Text excerpt:
════════════════════

Olis光谱仪用于原位捕获电子传递链(ETC)的转移

Dec 01, 2014
By Spectroscopy Editors
Volume 29, Issue 12

UV-vis spectrophotometry on intact, active cells is notoriously difficult, due to the scatter of measurement light by cell suspensions. For decades, the first step in examining the chromophores of the ETC was to disrupt the cells and separate the contents. Today, research using a new integrating cavity spectrometer has demonstrated that isolated cell components do not act the same as when those components are in their native environment, for example, when they are not in the environment in which they were designed to function, they may behave differently.

The data presented in this article includes spectra of the ETC in baker’s yeast as the cells dramatically alter in response to the removal of oxygen from their environment as the yeast metabolize endogenous substrates. Similar studies have been conducted using mammalian cells, bacteria, algae, and other intact, non-disrupted systems and can be seen elsewhere.

The CLARiTY spectrometer features an 8 mL cuvette that exhibits an effective pathlength approaching 30 cm, thereby providing exceptionally high sensitivity. The instrument used here is the OLIS RSM 1000 based CLARiTY, which scans a full 220 nm width spectrum of the ETC 100 times per second.

Experimental

Yeast suspended in PBS (3 mg/mL, or ~6 × 107 yeast cells/mL) were loaded into the CLARiTY’s integrating cavity and a baseline was collected over several seconds. The instrument acquired three scans per second for 2 min. Figure 1a shows the cells the were used, photographed in a conventional 1 cm2 cuvette; Figure 1b displays some of the spectra as the yeast became increasingly hypoxic by consuming the available oxygen.


Figure 1: (a) Photograph of the yeast suspension used in this experiment. Meaningful UV-vis data from such a suspension in traditional 1 cm2 cuvette-based spectrometers are impossible to obtain; (b) 20 of the absorbance scans acquired as the oxygen level dropped; (c) kinetics of the spectral changes of the yeast ETC at three key wavelengths.

════════════════════

Collected material:
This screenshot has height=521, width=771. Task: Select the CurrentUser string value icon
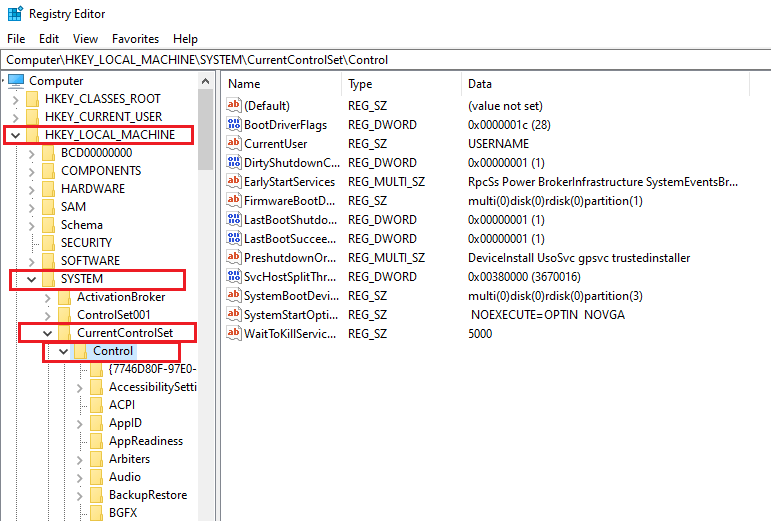[x=234, y=144]
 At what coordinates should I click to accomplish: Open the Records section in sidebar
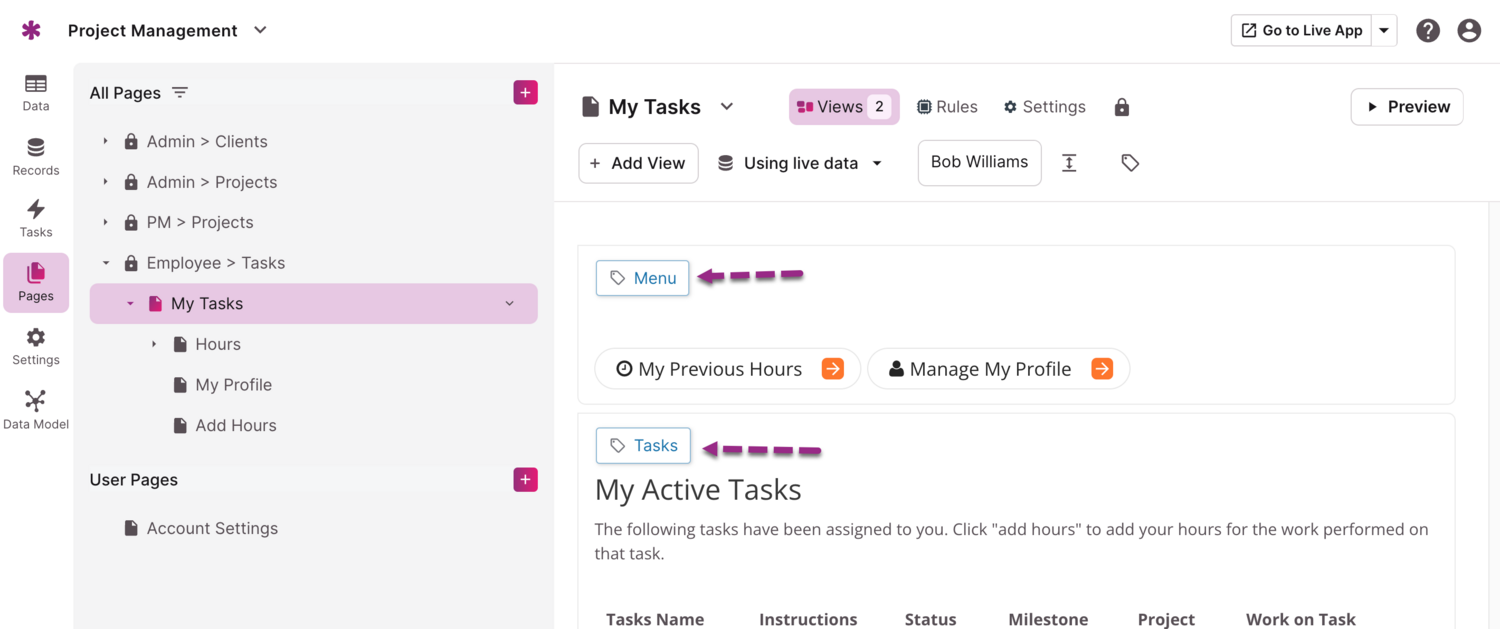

════════════════════

Exercise set:
A. Retype the yeast spectroscopy article between "Yeast suspended in" and "the available oxygen.", inclusive.
B. Continue the yeast spectroscopy article from the point where it ends.
The material has no role in this.

Task-by-task outputs:
A.
Yeast suspended in PBS (3 mg/mL, or ~6 × 107 yeast cells/mL) were loaded into the CLARiTY’s integrating cavity and a baseline was collected over several seconds. The instrument acquired three scans per second for 2 min. Figure 1a shows the cells the were used, photographed in a conventional 1 cm2 cuvette; Figure 1b displays some of the spectra as the yeast became increasingly hypoxic by consuming the available oxygen.

B.
Features of all the expected chromophores (cytochrome c, b, a3, etc.) appeared and changed as the oxygen concentration fell to zero. Kinetic changes at three wavelengths are shown as Figure 1c.

Following the ETC as it responds to different environmental conditions using intact and active cells instead of purified chromophores represents an important advance in the research of in situ systems using UV-vis absorbance spectroscopy.

Results

Figure 1b shows absorbance spectra collected to record the changes occurring in the ETC as the yeast metabolized the available endogenous substrates and consumed the oxygen. Slow changes were recorded over about 90 s and then rapid changes in the spectra occurred over 10 s, as the yeast cells became hypoxic.

Conclusion

The OLIS CLARiTY spectrophotometers provide biologists, biochemists, microbiologists, and those who study mitochondria a means to obtain high quality, high sensitivity, and accurate UV-vis spectra, so as to follow metabolic and bioenergetic changes occurring in living, physiologically sound experimental samples.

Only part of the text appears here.